─── Exercise data

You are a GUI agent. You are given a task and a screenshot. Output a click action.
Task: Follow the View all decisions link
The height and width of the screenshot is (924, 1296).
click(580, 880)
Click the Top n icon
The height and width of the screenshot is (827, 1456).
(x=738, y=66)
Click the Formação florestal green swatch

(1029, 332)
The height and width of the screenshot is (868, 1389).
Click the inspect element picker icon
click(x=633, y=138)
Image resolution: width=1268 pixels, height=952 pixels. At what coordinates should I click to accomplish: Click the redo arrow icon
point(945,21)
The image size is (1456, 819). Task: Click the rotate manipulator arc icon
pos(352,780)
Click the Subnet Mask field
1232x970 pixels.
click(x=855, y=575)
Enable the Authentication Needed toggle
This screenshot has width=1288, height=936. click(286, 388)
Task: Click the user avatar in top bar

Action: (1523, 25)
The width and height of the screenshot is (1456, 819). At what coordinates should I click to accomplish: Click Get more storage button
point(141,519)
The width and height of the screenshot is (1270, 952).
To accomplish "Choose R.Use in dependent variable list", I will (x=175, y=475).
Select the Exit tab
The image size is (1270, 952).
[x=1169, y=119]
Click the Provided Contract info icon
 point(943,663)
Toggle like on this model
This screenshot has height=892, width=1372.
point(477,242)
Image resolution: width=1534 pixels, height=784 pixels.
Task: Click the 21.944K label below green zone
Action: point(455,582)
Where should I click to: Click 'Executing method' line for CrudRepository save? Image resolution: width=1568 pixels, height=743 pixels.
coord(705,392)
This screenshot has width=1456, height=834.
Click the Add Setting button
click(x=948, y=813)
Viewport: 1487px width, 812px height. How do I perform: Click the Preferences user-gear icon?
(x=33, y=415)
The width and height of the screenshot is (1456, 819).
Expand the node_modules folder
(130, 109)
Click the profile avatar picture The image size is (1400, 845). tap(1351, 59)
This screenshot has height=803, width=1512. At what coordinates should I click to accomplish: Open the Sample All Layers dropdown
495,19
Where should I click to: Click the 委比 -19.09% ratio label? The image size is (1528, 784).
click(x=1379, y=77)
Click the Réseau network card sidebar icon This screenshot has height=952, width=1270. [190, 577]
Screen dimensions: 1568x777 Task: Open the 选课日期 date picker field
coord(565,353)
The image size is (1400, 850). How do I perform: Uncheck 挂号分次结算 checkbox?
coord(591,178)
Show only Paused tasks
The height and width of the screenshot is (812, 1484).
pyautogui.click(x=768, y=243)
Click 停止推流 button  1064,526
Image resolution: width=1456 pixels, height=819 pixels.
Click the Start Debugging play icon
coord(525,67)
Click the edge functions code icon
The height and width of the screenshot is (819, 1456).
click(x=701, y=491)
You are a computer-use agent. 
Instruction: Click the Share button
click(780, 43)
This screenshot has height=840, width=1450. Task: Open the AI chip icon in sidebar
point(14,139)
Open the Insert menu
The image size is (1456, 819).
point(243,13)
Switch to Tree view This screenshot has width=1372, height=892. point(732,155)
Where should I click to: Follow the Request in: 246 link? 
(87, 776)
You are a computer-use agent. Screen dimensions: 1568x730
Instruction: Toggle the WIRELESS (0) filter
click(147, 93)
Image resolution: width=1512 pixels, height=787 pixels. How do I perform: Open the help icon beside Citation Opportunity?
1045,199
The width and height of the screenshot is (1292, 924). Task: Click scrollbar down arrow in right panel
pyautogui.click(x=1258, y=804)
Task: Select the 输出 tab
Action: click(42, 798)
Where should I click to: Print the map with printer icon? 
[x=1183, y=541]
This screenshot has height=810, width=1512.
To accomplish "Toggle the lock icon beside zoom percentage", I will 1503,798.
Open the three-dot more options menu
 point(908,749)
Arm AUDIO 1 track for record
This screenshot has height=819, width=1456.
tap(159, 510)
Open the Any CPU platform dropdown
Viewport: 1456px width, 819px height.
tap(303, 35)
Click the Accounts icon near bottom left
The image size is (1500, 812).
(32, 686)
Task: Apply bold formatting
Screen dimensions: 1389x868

──────

(What the task asks) The records above must be retyped in full, exactly.

(Result below)
You are a GUI agent. You are given a task and a screenshot. Output a click action.
Task: Follow the View all decisions link
The height and width of the screenshot is (924, 1296).
click(580, 880)
Click the Top n icon
The height and width of the screenshot is (827, 1456).
(x=738, y=66)
Click the Formação florestal green swatch

(1029, 332)
The height and width of the screenshot is (868, 1389).
Click the inspect element picker icon
click(x=633, y=138)
Image resolution: width=1268 pixels, height=952 pixels. At what coordinates should I click to accomplish: Click the redo arrow icon
point(945,21)
The image size is (1456, 819). Task: Click the rotate manipulator arc icon
pos(352,780)
Click the Subnet Mask field
1232x970 pixels.
click(x=855, y=575)
Enable the Authentication Needed toggle
This screenshot has width=1288, height=936. click(286, 388)
Task: Click the user avatar in top bar

Action: (1523, 25)
The width and height of the screenshot is (1456, 819). At what coordinates should I click to accomplish: Click Get more storage button
point(141,519)
The width and height of the screenshot is (1270, 952).
To accomplish "Choose R.Use in dependent variable list", I will (x=175, y=475).
Select the Exit tab
The image size is (1270, 952).
[x=1169, y=119]
Click the Provided Contract info icon
 point(943,663)
Toggle like on this model
This screenshot has height=892, width=1372.
point(477,242)
Image resolution: width=1534 pixels, height=784 pixels.
Task: Click the 21.944K label below green zone
Action: point(455,582)
Where should I click to: Click 'Executing method' line for CrudRepository save? Image resolution: width=1568 pixels, height=743 pixels.
coord(705,392)
This screenshot has width=1456, height=834.
Click the Add Setting button
click(x=948, y=813)
Viewport: 1487px width, 812px height. How do I perform: Click the Preferences user-gear icon?
(x=33, y=415)
The width and height of the screenshot is (1456, 819).
Expand the node_modules folder
(130, 109)
Click the profile avatar picture The image size is (1400, 845). tap(1351, 59)
This screenshot has height=803, width=1512. At what coordinates should I click to accomplish: Open the Sample All Layers dropdown
495,19
Where should I click to: Click the 委比 -19.09% ratio label? The image size is (1528, 784).
click(x=1379, y=77)
Click the Réseau network card sidebar icon This screenshot has height=952, width=1270. [190, 577]
Screen dimensions: 1568x777 Task: Open the 选课日期 date picker field
coord(565,353)
The image size is (1400, 850). How do I perform: Uncheck 挂号分次结算 checkbox?
coord(591,178)
Show only Paused tasks
The height and width of the screenshot is (812, 1484).
pyautogui.click(x=768, y=243)
Click 停止推流 button  1064,526
Image resolution: width=1456 pixels, height=819 pixels.
Click the Start Debugging play icon
coord(525,67)
Click the edge functions code icon
The height and width of the screenshot is (819, 1456).
click(x=701, y=491)
You are a computer-use agent. 
Instruction: Click the Share button
click(780, 43)
This screenshot has height=840, width=1450. Task: Open the AI chip icon in sidebar
point(14,139)
Open the Insert menu
The image size is (1456, 819).
point(243,13)
Switch to Tree view This screenshot has width=1372, height=892. point(732,155)
Where should I click to: Follow the Request in: 246 link? 
(87, 776)
You are a computer-use agent. Screen dimensions: 1568x730
Instruction: Toggle the WIRELESS (0) filter
click(147, 93)
Image resolution: width=1512 pixels, height=787 pixels. How do I perform: Open the help icon beside Citation Opportunity?
1045,199
The width and height of the screenshot is (1292, 924). Task: Click scrollbar down arrow in right panel
pyautogui.click(x=1258, y=804)
Task: Select the 输出 tab
Action: click(42, 798)
Where should I click to: Print the map with printer icon? 
[x=1183, y=541]
This screenshot has height=810, width=1512.
To accomplish "Toggle the lock icon beside zoom percentage", I will 1503,798.
Open the three-dot more options menu
 point(908,749)
Arm AUDIO 1 track for record
This screenshot has height=819, width=1456.
tap(159, 510)
Open the Any CPU platform dropdown
Viewport: 1456px width, 819px height.
tap(303, 35)
Click the Accounts icon near bottom left
The image size is (1500, 812).
(32, 686)
Task: Apply bold formatting
Screen dimensions: 1389x868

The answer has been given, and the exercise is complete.